Eighteen heatwaves were reported in India between 1980 and 1998, with a heatwave in 1988 affecting ten states and causing 1,300 deaths (De and Mukhopadhyay, 1998; Mohanty and Panda, 2003; De et al., 2004). Heatwaves in Orissa, India, in 1998, 1999 and 2000 caused an estimated 2,000, 91 and 29 deaths, respectively (Mohanty and Panda, 2003) and heatwaves in 2003 in Andhra Pradesh, India, caused more than 3000 deaths (Government of Andhra Pradesh, 2004). Heatwaves in South Asia are associated with high mortality in rural populations, and among the elderly and outdoor workers (Chaudhury et al., 2000) (see Section 8.2.9). The mortality figures probably refer to reported deaths from heatstroke and are therefore an underestimate of the total impact of these events.
Box 8.1. The European heatwave 2003: impacts and adaptation
In August 2003, a heatwave in France caused more than 14,800 deaths (Figure 8.2). Belgium, the Czech Republic, Germany, Italy, Portugal, Spain, Switzerland, the Netherlands and the UK all reported excess mortality during the heatwave period, with total deaths in the range of 35,000 (Hemon and Jougla, 2004; Martinez-Navarro et al., 2004; Michelozzi et al., 2004; Vandentorren et al., 2004; Conti et al., 2005; Grize et al., 2005; Johnson et al., 2005). In France, around 60% of the heatwave deaths occurred in persons aged 75 and over (Hemon and Jougla, 2004). Other harmful exposures were also caused or exacerbated by the extreme weather, such as outdoor air pollutants (tropospheric ozone and particulate matter) (EEA, 2003), and pollution from forest fires.
A French parliamentary inquiry concluded that the health impact was ‘unforeseen’, surveillance for heatwave deaths was inadequate, and the limited public-health response was due to a lack of experts, limited strength of public-health agencies, and poor exchange of information between public organisations (Lagadec, 2004; Sénat, 2004).

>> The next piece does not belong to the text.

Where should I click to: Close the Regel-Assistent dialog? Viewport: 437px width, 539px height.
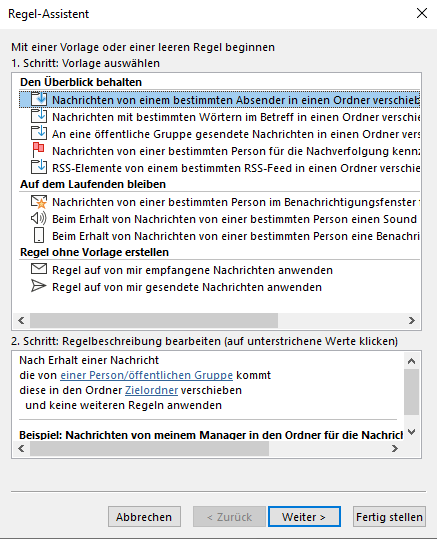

In 2004, the French authorities implemented local and national action plans that included heat health-warning systems, health and environmental surveillance, re-evaluation of care of the elderly, and structural improvements to residential institutions (such as adding a cool room) (Laaidi et al., 2004; Michelon et al., 2005). Across Europe, many other governments (local and national) have implemented heat health-prevention plans (Michelozzi et al., 2005; WHO Regional Office for Europe, 2006).
Since the observed higher frequency of heatwaves is likely to have occurred due to human influence on the climate system (Hegerl et al., 2007), the excess deaths of the 2003 heatwave in Europe are likely to be linked to climate change.